# 1 Pandas and Plotting

Pandas is a Python library with fairly advanced spreadsheet-like methods. This notebook explores some basic syntax.

This `import` command below enables us to use `pandas`, which is is not included in standard Python, and the `as pd` part means we don't have to type `pandas`, but rather `pd` when referring to a command from the `pandas` library.

In [None]:
import pandas as pd

Read data from a csv-file into a `pandas` data frame. (Yes there is a corresponding command for .xlsx files.) You can see: To call a `pandas` function, we use the `pd.` "pd-dot" notation.

Each data frame works exactly like a "tab" in Excel or Google-sheets. In other words, a data frame is a two-dimensional row-column data structure. 

In [None]:
df = pd.read_csv('AU_COURSE_LIST.csv')
df

If you think about it, using individual "cells" or blocks of "cells" is rarely needed. Most often we need to manipulate a whole column: 

In [None]:
df['Subject']

But we can get individual "cells" using the '.loc': `df.loc[row,column]`. Here`column` is the column name and `row` is normally the row index, but it may be the row name - provided that exists.

In [None]:
df.loc[1,"Subject"]

Of course, we can get a row, too.

In [None]:
df.loc[1]

Much more interesting: Defining patterns and filtering out all matching rows.

In [None]:
pattern=(df['Subject']=='CRKT')
df[pattern]

### Task
Modify the box above to find
* all sword-classes: 'SWRD'.
* all classes offered in the disciplne 'Fencing'.

## Let's investigate enrollment in AU university

That means we deal with the column: `df['Tot Enrl']`.
We can plot:
* The raw data.
* Histograms of the raw data.
* The cumulative distribution function of the raw data.
* A bar graph showing how often each enrollment value appears: `value-counts`.

***If you use floating plots, close each plot before executing the next cell.*** 

In [None]:
# by default each bar has a label, let's suppress that in this plot 
df['Tot Enrl'].plot.bar(xticks=[], title='Raw enrollment unsorted list')

There is more than one way to skin a cat, and there are at least four good ways to draw histograms.

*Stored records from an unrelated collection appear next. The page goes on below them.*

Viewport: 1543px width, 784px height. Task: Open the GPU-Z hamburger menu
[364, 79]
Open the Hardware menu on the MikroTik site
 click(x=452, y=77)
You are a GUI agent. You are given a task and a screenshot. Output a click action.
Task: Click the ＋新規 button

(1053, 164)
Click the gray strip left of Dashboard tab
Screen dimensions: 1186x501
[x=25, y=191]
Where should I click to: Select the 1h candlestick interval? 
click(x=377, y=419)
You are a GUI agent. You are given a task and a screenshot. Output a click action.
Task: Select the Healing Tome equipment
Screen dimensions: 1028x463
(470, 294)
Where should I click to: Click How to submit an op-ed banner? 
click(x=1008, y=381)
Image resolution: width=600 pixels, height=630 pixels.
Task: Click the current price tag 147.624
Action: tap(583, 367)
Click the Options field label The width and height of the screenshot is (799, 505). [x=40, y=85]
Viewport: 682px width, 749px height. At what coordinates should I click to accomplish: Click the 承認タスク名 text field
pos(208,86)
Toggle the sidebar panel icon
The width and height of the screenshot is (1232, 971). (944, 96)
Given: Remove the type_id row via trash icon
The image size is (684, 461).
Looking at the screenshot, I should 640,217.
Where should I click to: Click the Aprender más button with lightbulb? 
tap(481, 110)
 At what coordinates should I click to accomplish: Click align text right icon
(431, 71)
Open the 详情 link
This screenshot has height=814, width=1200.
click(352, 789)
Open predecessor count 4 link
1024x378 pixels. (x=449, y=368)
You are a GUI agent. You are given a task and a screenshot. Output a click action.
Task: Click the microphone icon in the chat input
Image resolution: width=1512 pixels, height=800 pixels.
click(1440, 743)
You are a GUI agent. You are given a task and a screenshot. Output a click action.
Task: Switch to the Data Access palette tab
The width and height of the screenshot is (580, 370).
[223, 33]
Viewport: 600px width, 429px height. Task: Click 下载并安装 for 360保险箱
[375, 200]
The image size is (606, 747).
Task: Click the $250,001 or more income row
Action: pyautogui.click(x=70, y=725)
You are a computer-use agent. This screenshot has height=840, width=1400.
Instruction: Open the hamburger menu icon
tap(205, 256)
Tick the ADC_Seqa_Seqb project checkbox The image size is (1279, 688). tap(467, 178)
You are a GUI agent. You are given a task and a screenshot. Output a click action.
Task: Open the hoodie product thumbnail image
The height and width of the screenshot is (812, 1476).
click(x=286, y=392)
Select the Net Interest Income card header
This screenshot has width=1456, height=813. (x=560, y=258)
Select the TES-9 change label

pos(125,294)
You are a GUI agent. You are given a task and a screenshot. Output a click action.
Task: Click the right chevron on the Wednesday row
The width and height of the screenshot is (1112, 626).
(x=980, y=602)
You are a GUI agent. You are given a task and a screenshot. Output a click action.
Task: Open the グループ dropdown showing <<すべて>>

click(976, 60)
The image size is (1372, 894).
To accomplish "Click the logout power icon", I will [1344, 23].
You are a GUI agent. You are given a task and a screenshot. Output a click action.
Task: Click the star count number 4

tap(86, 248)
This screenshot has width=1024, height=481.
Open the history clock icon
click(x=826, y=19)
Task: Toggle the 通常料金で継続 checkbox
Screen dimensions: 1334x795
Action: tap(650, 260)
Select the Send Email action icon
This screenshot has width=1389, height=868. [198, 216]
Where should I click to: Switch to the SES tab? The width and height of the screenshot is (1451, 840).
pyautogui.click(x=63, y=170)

The `df[].hist()` is nice because is works with the DataFrame, but still communicates with matplotlib rather directly.

In [None]:
#df['Tot Enrl'].plot.hist(title='default histogram')
df['Tot Enrl'].hist()

A plain vanilla histogram.

In [None]:
df['Tot Enrl'].hist(bins=51)

A histogram that shows the probability of each bin, that is, the bins sum to $1$.

In [None]:
df['Tot Enrl'].hist(bins=51, density=1)

Sum the probabilities of all bins below to obtain the cummulative distribution function (CDF). Study this plot carefully. Make sure you understand why it starts at $0$ and ends $1$.

In [None]:
#df['Tot Enrl'].plot.hist(bins=51, cumulative=True, density=1, title='cummulative distribution function')
df['Tot Enrl'].hist(bins=51, cumulative=True, density=1)

In [None]:
#
# Value counts: Maximum-resultion histogram or bar-graph.
#
#
# This counts how often certain values show up in a column 
# and sorts the values by frequency
#
df['Tot Enrl'].value_counts()

In [None]:
# Sorting it by value = enrollment is slightly more tricky.
#
counts_by_freq = df['Tot Enrl'].value_counts()
counts_by_value = counts_by_freq.sort_index()
counts_by_value

In [None]:
counts_by_value.plot.bar(xticks=[10,20,30,40,50,60,70,80,90], 
                         xlabel='Enrollment', ylabel='Number of classes')

### Task

For each of the five plots:
* Write a brief desciption: What specifically does this plot show?
* Does the plot have a clear message or at least important highlights?
* Make a bar graph of the `Cap Enrl` column. What do this column and plot communicate?
* Define histogram, PMF, and CDF with words and with formulas.